**PAGE TEXT**
————————
Thursday, March 27, 2008

Abolition of Parliament Act returns

Anyone remeber the End of Parliament Act that the Government tried to get through a few years ago under the loosely titled "Legislative and Regulatory Reform Bill"? It had a clause in it allowing minister to change the law at will and it was, quite rightly defeated by the Save Parliament campaign. Well read this on Spy Blog, because it's back in the "Draft Constitutional Renewal Bill".
Part 6
FINAL PROVISION

43 Power to make consequential provision

(1) A Minister of the Crown, or two or more Ministers of the Crown acting jointly, may by order make such provision as the Minister or Ministers consider appropriate in consequence of this Act.

(2) An order under subsection (1) may --

(a) amend, repeal or revoke any provision made by or an Act;
(b) include transitional or saving provision.

(3) An order under subsection (1) is to be made by statutory instrument.

(4) A statutory instrument containing an order under subsection (1) which amends or repeals a provision of an Act may not be made unless a draft of the instrument has been laid before and approved by a resolution of each House of Parliament.


(5) A statutory instrument containing an order under subsection (1) which does not amend or repeal a provision of an Act is subject to annulment in pursuance of a resolution of either House of Parliament.
Thanks to Guido for pointing this one out to me, and good work by Spy Blog for detailing it. This is something that must not be allowed to become law. This is meant to be a Parliamentary democracy, not a Government by ministerial order.

11 comments:

Old BE said...

Jack Straw is presenting this Bill as **increasing** Parliamentary scrutiny - black **is** white in New Britain.

RobW said...
————————
**EXERCISE AIM**
Quote the whole page about the Abolition of Parliament Act word for word, typos included.

**GIVEN MATERIAL**
————————
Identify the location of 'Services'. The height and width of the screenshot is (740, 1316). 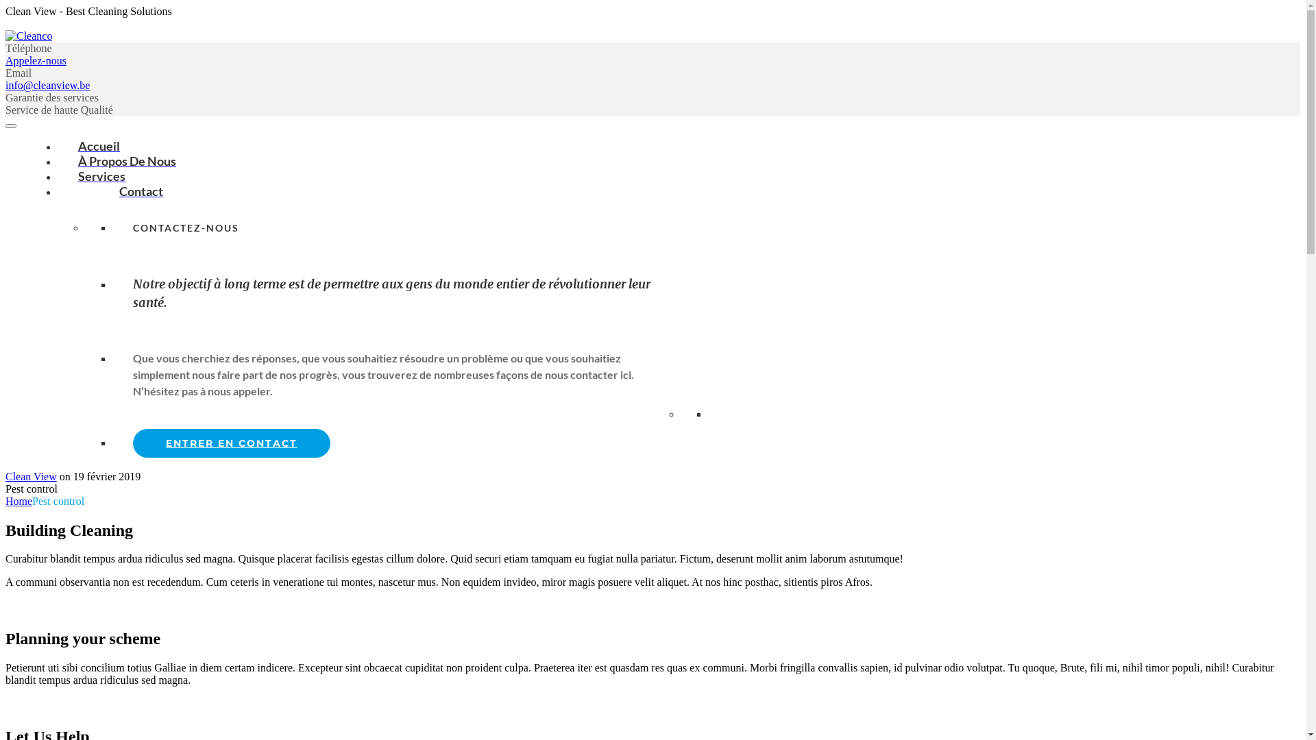
(101, 175).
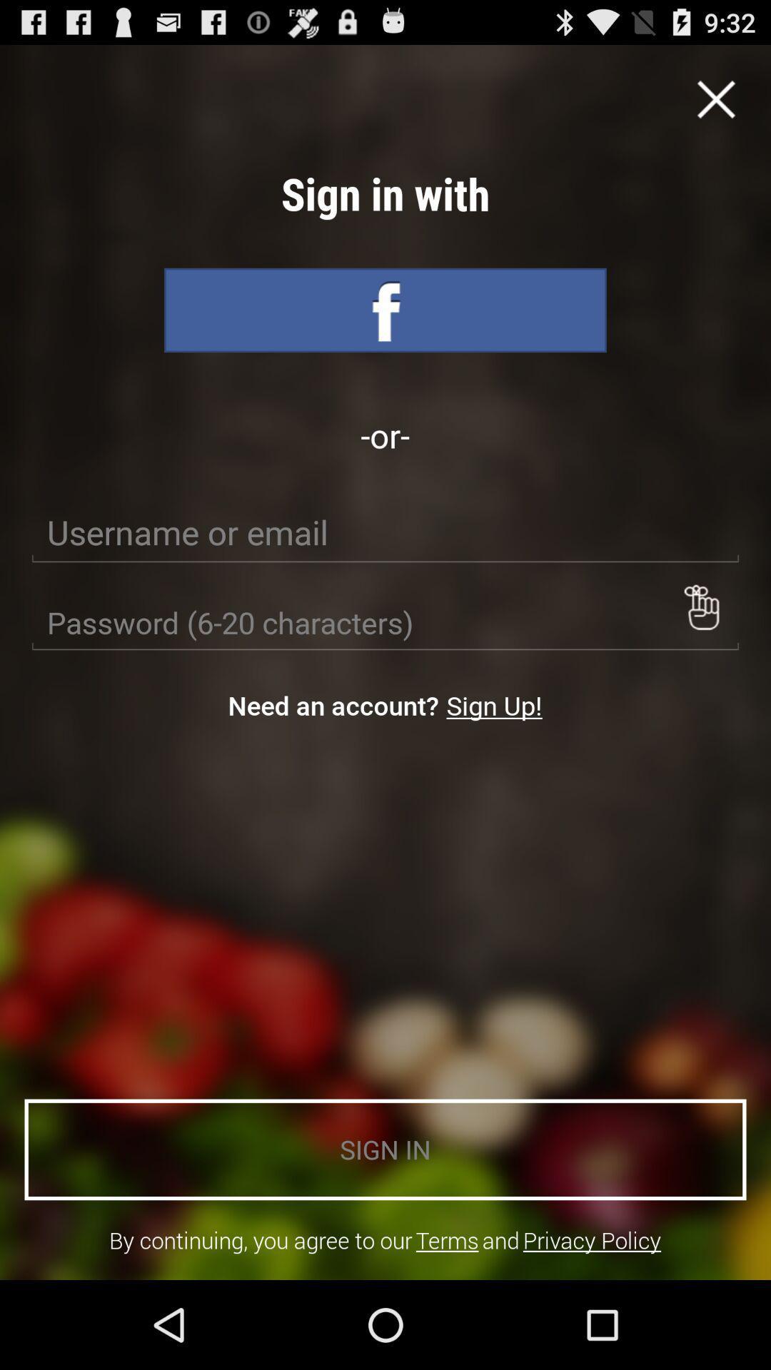  What do you see at coordinates (700, 607) in the screenshot?
I see `show password option` at bounding box center [700, 607].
————————
**RESPONSE TO THE EXERCISE**
Thursday, March 27, 2008

Abolition of Parliament Act returns

Anyone remeber the End of Parliament Act that the Government tried to get through a few years ago under the loosely titled "Legislative and Regulatory Reform Bill"? It had a clause in it allowing minister to change the law at will and it was, quite rightly defeated by the Save Parliament campaign. Well read this on Spy Blog, because it's back in the "Draft Constitutional Renewal Bill".
Part 6
FINAL PROVISION

43 Power to make consequential provision

(1) A Minister of the Crown, or two or more Ministers of the Crown acting jointly, may by order make such provision as the Minister or Ministers consider appropriate in consequence of this Act.

(2) An order under subsection (1) may --

(a) amend, repeal or revoke any provision made by or an Act;
(b) include transitional or saving provision.

(3) An order under subsection (1) is to be made by statutory instrument.

(4) A statutory instrument containing an order under subsection (1) which amends or repeals a provision of an Act may not be made unless a draft of the instrument has been laid before and approved by a resolution of each House of Parliament.


(5) A statutory instrument containing an order under subsection (1) which does not amend or repeal a provision of an Act is subject to annulment in pursuance of a resolution of either House of Parliament.
Thanks to Guido for pointing this one out to me, and good work by Spy Blog for detailing it. This is something that must not be allowed to become law. This is meant to be a Parliamentary democracy, not a Government by ministerial order.

11 comments:

Old BE said...

Jack Straw is presenting this Bill as **increasing** Parliamentary scrutiny - black **is** white in New Britain.

RobW said...